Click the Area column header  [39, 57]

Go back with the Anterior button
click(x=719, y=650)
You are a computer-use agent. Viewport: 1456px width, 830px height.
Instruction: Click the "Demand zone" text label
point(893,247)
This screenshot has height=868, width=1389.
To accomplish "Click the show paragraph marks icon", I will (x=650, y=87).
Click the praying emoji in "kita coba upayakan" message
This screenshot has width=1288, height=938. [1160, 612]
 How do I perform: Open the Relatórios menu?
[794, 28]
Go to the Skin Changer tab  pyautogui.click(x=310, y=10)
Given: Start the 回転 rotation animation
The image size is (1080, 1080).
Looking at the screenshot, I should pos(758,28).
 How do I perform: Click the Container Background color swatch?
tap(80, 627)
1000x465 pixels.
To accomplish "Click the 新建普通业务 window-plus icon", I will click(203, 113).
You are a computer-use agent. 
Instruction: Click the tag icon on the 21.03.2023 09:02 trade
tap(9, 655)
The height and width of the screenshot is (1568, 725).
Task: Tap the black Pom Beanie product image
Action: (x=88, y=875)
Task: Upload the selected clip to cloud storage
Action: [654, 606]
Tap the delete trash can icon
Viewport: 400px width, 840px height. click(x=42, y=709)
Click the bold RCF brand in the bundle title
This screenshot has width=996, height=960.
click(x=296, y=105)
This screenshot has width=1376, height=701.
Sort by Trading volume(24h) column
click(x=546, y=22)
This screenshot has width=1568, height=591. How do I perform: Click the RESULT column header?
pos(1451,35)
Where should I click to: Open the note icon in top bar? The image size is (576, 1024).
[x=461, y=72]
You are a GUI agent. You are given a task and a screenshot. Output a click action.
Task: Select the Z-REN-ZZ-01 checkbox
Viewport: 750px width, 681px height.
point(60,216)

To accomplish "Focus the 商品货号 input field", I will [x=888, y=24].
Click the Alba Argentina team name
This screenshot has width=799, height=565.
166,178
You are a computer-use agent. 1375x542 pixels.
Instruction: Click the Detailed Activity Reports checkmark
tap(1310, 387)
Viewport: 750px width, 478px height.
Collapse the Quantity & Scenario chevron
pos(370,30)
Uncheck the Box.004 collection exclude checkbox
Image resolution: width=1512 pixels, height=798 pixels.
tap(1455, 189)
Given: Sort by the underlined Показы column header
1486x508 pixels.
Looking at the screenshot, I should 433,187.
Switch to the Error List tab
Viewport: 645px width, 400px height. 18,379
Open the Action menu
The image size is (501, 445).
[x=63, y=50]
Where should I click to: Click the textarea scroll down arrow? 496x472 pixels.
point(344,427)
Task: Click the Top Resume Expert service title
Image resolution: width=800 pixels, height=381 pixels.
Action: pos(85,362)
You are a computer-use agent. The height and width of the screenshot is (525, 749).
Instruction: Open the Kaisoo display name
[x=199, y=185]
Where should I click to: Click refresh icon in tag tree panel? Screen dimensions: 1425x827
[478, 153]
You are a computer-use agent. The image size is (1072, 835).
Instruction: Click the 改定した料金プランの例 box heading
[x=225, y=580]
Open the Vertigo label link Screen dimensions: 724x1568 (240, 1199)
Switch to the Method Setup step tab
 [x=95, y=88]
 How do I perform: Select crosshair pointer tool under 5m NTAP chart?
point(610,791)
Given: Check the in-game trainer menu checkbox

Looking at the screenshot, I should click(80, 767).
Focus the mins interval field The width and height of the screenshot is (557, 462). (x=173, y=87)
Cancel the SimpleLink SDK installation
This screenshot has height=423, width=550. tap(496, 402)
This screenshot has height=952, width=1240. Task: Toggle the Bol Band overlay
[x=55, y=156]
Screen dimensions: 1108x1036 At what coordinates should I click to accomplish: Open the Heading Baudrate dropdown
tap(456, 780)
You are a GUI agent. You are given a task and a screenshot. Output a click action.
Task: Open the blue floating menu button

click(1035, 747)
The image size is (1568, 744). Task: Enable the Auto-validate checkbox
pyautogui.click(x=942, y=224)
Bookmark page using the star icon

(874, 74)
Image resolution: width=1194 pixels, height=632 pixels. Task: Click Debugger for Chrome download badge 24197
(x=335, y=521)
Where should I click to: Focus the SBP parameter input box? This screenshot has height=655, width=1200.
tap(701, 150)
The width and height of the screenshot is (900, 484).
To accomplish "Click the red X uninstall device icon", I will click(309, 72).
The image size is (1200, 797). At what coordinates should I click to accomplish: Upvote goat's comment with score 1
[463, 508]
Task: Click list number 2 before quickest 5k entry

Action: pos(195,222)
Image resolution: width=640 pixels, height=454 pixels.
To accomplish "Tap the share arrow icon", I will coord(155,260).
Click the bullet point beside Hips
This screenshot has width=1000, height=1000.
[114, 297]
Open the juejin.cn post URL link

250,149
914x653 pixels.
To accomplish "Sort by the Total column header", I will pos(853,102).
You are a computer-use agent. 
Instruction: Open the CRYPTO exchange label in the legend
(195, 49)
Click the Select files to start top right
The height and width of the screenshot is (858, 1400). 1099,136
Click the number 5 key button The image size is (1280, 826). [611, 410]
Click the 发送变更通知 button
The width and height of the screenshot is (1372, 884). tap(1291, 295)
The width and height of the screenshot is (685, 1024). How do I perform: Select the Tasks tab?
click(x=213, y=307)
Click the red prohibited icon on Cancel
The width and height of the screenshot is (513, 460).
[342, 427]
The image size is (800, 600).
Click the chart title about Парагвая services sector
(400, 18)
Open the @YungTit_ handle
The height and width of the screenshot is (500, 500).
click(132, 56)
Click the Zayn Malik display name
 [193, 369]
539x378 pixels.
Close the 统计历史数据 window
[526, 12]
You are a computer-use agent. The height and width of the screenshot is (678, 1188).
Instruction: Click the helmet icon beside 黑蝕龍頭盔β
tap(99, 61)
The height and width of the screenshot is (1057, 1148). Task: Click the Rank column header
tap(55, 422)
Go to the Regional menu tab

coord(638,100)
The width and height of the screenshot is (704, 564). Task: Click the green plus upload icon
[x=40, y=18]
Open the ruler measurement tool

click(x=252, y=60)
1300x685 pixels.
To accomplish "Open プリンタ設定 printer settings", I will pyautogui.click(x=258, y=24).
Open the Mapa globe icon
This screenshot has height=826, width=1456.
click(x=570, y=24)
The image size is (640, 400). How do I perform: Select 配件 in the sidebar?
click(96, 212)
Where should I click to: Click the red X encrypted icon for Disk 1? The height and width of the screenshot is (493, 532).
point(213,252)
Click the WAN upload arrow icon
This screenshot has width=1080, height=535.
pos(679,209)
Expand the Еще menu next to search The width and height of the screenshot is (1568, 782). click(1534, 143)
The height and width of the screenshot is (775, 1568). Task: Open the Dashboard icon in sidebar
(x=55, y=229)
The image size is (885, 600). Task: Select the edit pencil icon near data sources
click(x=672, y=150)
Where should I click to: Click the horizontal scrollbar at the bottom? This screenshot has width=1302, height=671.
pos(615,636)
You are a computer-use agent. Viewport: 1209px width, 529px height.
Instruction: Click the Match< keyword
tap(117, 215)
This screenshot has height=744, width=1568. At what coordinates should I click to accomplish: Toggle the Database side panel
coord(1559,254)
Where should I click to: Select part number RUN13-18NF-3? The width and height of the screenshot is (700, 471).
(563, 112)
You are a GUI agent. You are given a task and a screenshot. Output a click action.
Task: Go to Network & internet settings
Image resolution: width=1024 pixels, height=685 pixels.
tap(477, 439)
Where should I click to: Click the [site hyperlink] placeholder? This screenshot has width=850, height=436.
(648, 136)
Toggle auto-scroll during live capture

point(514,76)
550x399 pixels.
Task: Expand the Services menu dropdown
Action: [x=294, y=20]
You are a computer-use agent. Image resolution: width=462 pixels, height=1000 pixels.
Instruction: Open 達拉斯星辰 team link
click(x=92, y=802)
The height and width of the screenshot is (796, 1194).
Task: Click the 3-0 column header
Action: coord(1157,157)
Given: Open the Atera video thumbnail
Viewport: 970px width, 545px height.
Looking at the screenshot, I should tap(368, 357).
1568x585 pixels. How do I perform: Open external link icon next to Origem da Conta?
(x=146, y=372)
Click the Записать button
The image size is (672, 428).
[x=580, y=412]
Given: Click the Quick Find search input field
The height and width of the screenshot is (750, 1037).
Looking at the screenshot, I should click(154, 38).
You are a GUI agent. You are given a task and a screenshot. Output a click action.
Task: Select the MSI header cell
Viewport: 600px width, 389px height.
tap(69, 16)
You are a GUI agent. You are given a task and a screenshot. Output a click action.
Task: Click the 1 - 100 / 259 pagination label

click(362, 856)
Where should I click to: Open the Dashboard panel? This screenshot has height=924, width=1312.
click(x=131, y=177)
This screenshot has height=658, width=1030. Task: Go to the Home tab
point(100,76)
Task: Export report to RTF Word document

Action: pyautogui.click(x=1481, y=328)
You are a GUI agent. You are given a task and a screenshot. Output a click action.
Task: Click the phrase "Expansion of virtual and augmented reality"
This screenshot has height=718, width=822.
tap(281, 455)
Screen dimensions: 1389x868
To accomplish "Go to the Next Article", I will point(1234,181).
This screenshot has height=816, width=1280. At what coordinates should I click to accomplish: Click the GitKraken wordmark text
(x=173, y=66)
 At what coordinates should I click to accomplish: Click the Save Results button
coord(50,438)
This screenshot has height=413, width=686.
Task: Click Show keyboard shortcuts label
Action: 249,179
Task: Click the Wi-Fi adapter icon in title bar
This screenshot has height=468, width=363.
- - - -
▶ Task statement:
Beginning at the line above that contains "1000x465 pixels.", return each line exactly through the line that contains "Click the Alba Argentina team name", and no others.

▶ Exercise response:
1000x465 pixels.
To accomplish "Click the 新建普通业务 window-plus icon", I will click(203, 113).
You are a computer-use agent. 
Instruction: Click the tag icon on the 21.03.2023 09:02 trade
tap(9, 655)
The height and width of the screenshot is (1568, 725).
Task: Tap the black Pom Beanie product image
Action: (x=88, y=875)
Task: Upload the selected clip to cloud storage
Action: [654, 606]
Tap the delete trash can icon
Viewport: 400px width, 840px height. click(x=42, y=709)
Click the bold RCF brand in the bundle title
This screenshot has width=996, height=960.
click(x=296, y=105)
This screenshot has width=1376, height=701.
Sort by Trading volume(24h) column
click(x=546, y=22)
This screenshot has width=1568, height=591. How do I perform: Click the RESULT column header?
pos(1451,35)
Where should I click to: Open the note icon in top bar? The image size is (576, 1024).
[x=461, y=72]
You are a GUI agent. You are given a task and a screenshot. Output a click action.
Task: Select the Z-REN-ZZ-01 checkbox
Viewport: 750px width, 681px height.
point(60,216)

To accomplish "Focus the 商品货号 input field", I will [x=888, y=24].
Click the Alba Argentina team name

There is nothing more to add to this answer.